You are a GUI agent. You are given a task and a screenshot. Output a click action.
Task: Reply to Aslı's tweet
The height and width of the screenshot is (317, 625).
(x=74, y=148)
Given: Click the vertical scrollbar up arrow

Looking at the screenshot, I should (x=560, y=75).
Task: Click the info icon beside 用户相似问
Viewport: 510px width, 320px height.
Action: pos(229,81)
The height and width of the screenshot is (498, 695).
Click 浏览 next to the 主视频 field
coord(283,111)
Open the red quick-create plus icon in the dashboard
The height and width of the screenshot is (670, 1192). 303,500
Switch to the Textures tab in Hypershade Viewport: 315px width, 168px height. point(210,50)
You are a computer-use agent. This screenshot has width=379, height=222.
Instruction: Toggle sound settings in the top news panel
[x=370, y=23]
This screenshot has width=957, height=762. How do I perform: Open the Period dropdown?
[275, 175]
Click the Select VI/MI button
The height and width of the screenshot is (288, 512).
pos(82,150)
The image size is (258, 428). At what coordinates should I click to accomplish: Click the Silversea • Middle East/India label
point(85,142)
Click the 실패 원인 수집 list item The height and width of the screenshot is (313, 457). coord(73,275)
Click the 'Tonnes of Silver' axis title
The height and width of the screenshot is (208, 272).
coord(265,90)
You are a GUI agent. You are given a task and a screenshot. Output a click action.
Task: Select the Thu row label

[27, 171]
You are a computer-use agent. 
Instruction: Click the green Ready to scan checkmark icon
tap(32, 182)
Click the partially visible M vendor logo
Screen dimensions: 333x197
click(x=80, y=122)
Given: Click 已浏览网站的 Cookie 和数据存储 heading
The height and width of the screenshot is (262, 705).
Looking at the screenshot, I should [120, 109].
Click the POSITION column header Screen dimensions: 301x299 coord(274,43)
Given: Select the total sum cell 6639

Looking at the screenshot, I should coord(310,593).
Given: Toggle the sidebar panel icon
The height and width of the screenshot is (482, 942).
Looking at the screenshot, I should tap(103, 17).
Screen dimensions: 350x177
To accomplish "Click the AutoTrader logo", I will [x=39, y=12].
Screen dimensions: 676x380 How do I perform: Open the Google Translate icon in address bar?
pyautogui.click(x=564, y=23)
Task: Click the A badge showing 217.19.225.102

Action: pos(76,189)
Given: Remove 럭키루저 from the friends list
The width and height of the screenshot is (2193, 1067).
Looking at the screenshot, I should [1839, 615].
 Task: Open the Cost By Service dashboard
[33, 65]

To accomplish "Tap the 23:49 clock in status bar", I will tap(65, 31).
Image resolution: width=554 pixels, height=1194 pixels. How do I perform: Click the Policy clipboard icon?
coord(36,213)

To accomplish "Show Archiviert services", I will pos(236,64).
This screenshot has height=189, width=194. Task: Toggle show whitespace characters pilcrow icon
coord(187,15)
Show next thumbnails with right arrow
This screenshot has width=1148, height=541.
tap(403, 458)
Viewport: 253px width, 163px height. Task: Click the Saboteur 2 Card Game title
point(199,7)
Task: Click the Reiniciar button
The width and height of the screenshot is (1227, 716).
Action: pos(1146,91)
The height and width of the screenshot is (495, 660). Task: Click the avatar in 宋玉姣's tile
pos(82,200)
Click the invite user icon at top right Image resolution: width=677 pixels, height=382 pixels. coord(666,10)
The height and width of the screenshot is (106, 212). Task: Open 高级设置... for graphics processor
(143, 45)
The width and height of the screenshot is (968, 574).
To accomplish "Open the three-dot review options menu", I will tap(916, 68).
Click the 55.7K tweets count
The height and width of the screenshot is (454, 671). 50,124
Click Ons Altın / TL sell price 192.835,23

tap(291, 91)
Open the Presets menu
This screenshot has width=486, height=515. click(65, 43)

TASK GOAL: Only a verbatim transcription of the lines from the one containing "The width and height of the screenshot is (1227, 716)." through the last line of the records counts as the answer.

EXPECTED ANSWER:
The width and height of the screenshot is (1227, 716).
Action: pos(1146,91)
The height and width of the screenshot is (495, 660). Task: Click the avatar in 宋玉姣's tile
pos(82,200)
Click the invite user icon at top right Image resolution: width=677 pixels, height=382 pixels. coord(666,10)
The height and width of the screenshot is (106, 212). Task: Open 高级设置... for graphics processor
(143, 45)
The width and height of the screenshot is (968, 574).
To accomplish "Open the three-dot review options menu", I will tap(916, 68).
Click the 55.7K tweets count
The height and width of the screenshot is (454, 671). 50,124
Click Ons Altın / TL sell price 192.835,23

tap(291, 91)
Open the Presets menu
This screenshot has width=486, height=515. click(65, 43)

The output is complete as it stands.